2.4分级护理不合理和部分操作项目不明确带来医疗纠纷随着社会的发展,人们的需求不断提高,法制观念逐渐增强,患者及家属对医疗卫生服务的质量越来越重视。护理分级不当、护理措施实施不到位、患者的护理需求不能得到及时满足等都会带来一系列的医疗纠纷。由于分级护理的随意性和主观性较大,医护人员对其界定又存在很大差异,护理纠纷很难避免[10]。如对病情重的患者实施Ⅰ级护理,15~30min观察病情变化,甚至更短的时间巡视,只有特护才能按质按量完成,有时只能流于形式,这易引起护患矛盾[11];此外,不同护理级别有不同的收费标准,由于护理级别与实际不符,过高或过低均会引起医疗纠纷。从以往的医疗纠纷不难看出,医嘱中的级别护理是薄弱环节,当发生纠纷或诉诸法律时,分级护理制成了由护理行业自身制造的并刺向护理工作者自身的尖利的矛。由于护理人员配置不合理、患者需求不断变化,分级护理就不能很好的落实,而分级护理又是绝对不可回避的,每一份完整的医嘱必须有护理等级的体现,这一深层的矛盾不能很好的解决,使护理工作在法律面前,在常规检查中显得被动,护理工作质量难以保证,努力工作换不来社会的认可,护士身心疲惫,又难以摆脱法律的纠纷,工作积极性受到极大的挫伤[12]。
2.5分级护理不能体现护士劳动价值我区目前护理等级收费标准:Ⅰ级护理5元/24h、Ⅱ级护理4元/24h、Ⅲ级护理2·5元/24h,而我市医疗劳务市场上普通护理用工最低收费标准为2·9元/h。以40张病床的病房Ⅰ级护理10人、Ⅱ级护理20人、Ⅲ级护理10人为例计算该病区24h护理收费=10×5+20×4+10×2·5=155(元),仅够雇用2个普通护工,而护士是经过高等教育培养出来的医学技术人才,所提供的是技术含量较高的护理服务,其所从事的护理服务价值却低于普通护工。另外,不同的患者同样的护理级别,如护理级别同为Ⅰ级的骨科患者和眼科患者,护士所付出的护理工作强度及时间不一定相同,护理级别与护士付出的价值不对等[13],护理实践中不断注入的心理护理、健康教育、社会支持等现代护理新理论,需要护士付出劳动和时间,应纳入护理成本中,但目前分级护理成本核算局限于疾病的护理和生活的护理,不能反映出护士在心理、社会等方面的护理劳动价值[14]。
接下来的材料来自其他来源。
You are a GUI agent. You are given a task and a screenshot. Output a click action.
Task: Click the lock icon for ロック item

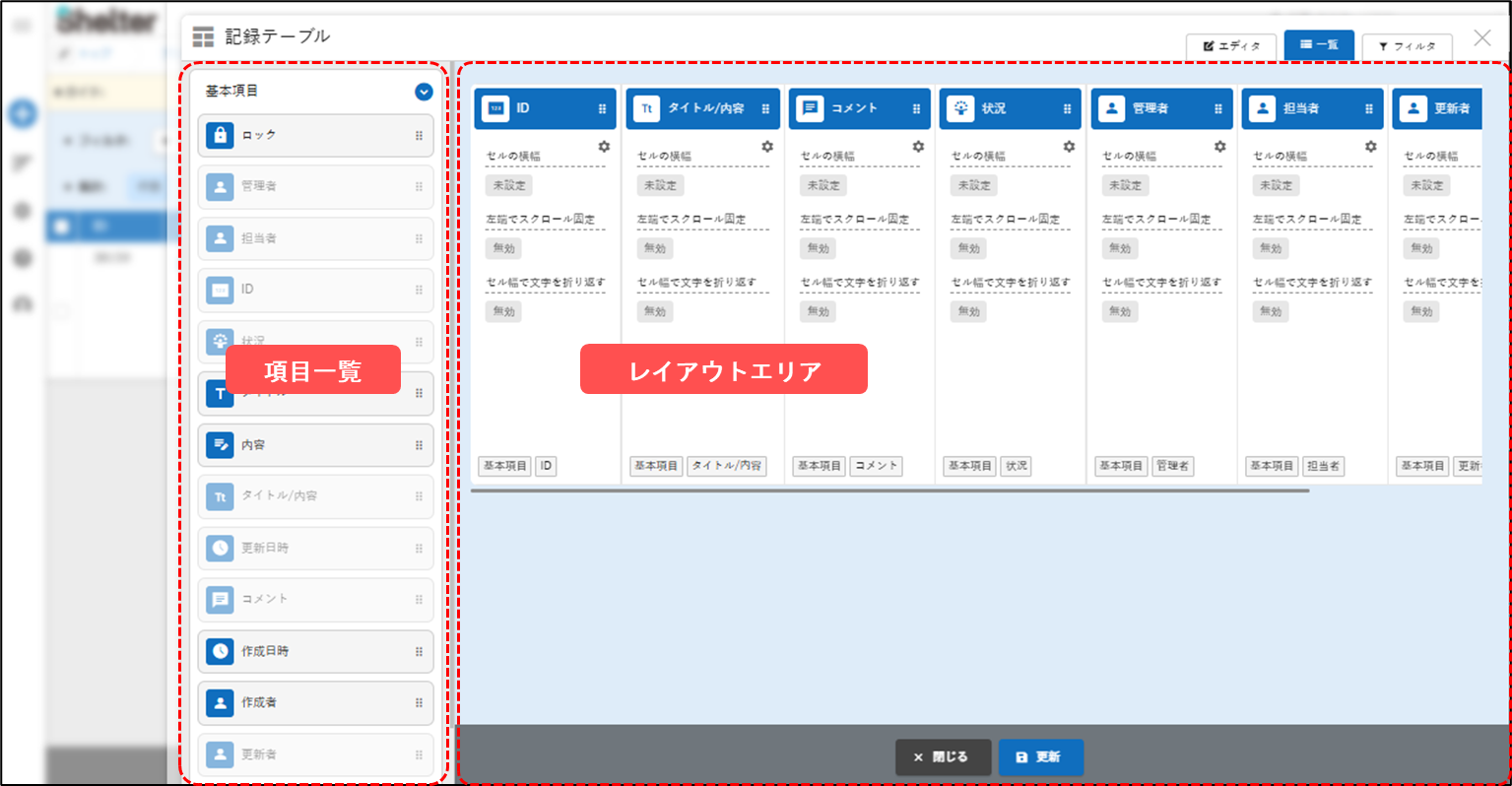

由于收费低廉,形成护士人员不足与护理质量管理的矛盾,一方面人力不足影响护理质量,另一方面管理者又必须按照护理质量标准来检查评价和控制护理质量,为了质量达标,不影响工作量的完成,只有加大护士的劳动强度,加班加点,几乎是用护士8h以外的时间,如果一个患者需要特护1周,那么这一周全科护士休息时间就全部被占用,如果成批抢救,则常常连续工作达十几个小时,长期的满负荷及超负荷工作,护士身心疲惫,护士队伍的稳定性受到影响,一些优秀的护理人才不安心留在护理岗位,造成护士流失,因此,从收费标准低廉到护理人才流失形成一个不良循环。[
3讨论
3.1发挥护理主动性,由护士确定护理级别护理作为一个专业的重要标志之一就是护理人员具有自主性。那么,患者该得到怎样的护理应由护理人员进行专业判断并实施。1980年美国护理学会将护理定义为“护理是诊断和处理人类对现存的和潜在的健康问题的反应”。因此,对患者提供什么样的护理,应该由护理人员来决定。笔者认为由护士确定护理级别有以下优势:①护士是接触患者最多的,最能及时发现病情变化,最了解患者需要的护理,并根据病情及时调整护理级别,满足患者的各种护理需求,体现以人为本的护理理念;②护理工作的独特性使得护理服务质量的满意度在医院整体服务满意率中占据了很大的比重,而由护士来确定护理级别,护理管理者可以合理安排护士班次,节约护士人力,保证各项护理措施实施到位,有助于提高护理质量及患者满意率;③受传统观念影响,临床护理工作处于从属地位,护理工作得不到充分肯定。而整体护理是以患者为中心的护理模式,要求护士能综合地、动态地、独立地处理患者的护理问题,由护士确定护理级别,可以使护士在工作中掌握主动权,提高其工作的责任心和积极性,体现护士的自身价值;同时可以提高护士发现问题、解决问题的能力,促进其不断学习业务知识和技能,不断提高自身素质,有助于护理队伍素质提高,推动护理学科的发展。王旭梅等[15]也认为,确定护理级别,如何护理患者问题上应由护士做出决策,进行组织安排,才能充分发挥护士工作的自主性和独立性。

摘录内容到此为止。